Torres was convicted of carrying a handgun without a license and murder in connection to the shooting death of Darnall Lindsay outside an Indianapolis apartment in 2011. Dr. John Cavanaugh performed the autopsy on Lindsay, but when Torres’ trial was held in July 2013, Cavanaugh had left Marion County. Dr. Joye Carter, the chief forensic pathologist at the Marion County Coroner’s Office, was called by the state as an expert witness. Torres did not object to her testimony and Cavanaugh’s report was admitted into evidence.

Torres claimed the trial court violated his right to confrontation and committed fundamental error when it permitted Carter to testify about the results of the victim’s autopsy when she did not perform the autopsy.

“We do not find fundamental error in the admission of Dr. Carter’s testimony. Dr. Carter was asked whether she had an occasion to ‘look at and examine the autopsy of a Darnell Lindsay, autopsy #12-0024?’ But there is no reference to exactly what was included in that autopsy. Nor was any specific reference made to Dr. Cavanaugh’s report,” Judge Melissa May wrote for the majority in Michael Torres v. State of Indiana, 49A02-1308-CR-727. “When questioned about the number of times the victim had been shot, Dr. Carter referred to ‘the investigation’ and ‘the doctor’s report,’ but it is not apparent from her testimony to which documents she was referring. We therefore cannot conclude that the ‘investigation’ or ‘report’ to which she was referring was Dr. Cavanaugh’s report, or that her testimony otherwise invoked Torres’ right to confront a witness.

The majority, which included Judge L. Mark Bailey, also found any error in admitting Carter’s testimony regarding the number of gunshot wounds the victim sustained and Torres’ claim of self-defense was harmless.
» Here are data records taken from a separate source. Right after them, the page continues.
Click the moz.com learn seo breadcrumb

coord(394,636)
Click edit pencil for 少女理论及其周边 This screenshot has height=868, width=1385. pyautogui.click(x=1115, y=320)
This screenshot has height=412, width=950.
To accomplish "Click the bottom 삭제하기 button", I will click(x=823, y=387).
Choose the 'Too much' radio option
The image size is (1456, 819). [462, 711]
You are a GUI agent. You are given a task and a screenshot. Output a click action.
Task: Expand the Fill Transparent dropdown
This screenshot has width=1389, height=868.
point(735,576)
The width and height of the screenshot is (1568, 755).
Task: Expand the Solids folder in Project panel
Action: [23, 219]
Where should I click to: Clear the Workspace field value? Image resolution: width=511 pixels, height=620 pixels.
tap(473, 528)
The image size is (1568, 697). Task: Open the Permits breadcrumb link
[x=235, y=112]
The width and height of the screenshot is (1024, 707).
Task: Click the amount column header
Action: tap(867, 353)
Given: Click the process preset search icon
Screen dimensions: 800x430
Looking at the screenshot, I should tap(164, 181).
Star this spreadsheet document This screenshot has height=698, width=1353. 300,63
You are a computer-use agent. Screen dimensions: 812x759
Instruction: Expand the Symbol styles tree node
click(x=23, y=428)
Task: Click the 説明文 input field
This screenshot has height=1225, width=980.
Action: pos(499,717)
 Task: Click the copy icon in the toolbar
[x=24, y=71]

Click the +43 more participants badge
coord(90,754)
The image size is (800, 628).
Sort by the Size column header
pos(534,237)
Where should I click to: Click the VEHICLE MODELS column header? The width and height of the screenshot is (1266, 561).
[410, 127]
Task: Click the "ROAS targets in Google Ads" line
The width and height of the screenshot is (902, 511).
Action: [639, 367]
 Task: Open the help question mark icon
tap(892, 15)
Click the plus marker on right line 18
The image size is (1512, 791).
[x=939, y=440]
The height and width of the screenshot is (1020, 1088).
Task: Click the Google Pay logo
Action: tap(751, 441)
Judge James Kirsch dissented, citing Bullcoming v. New Mexico, __ U.S. __, 131 S. Ct. 2705, 2710 (2011), in which the Supreme Court of the United States has held with respect to autopsy reports that the accused’s right is to be confronted with the analyst who makes the certification and that surrogate testimony does not satisfy the constitutional requirement. He does not believe any error was harmless beyond a reasonable doubt and that there should be a new trial.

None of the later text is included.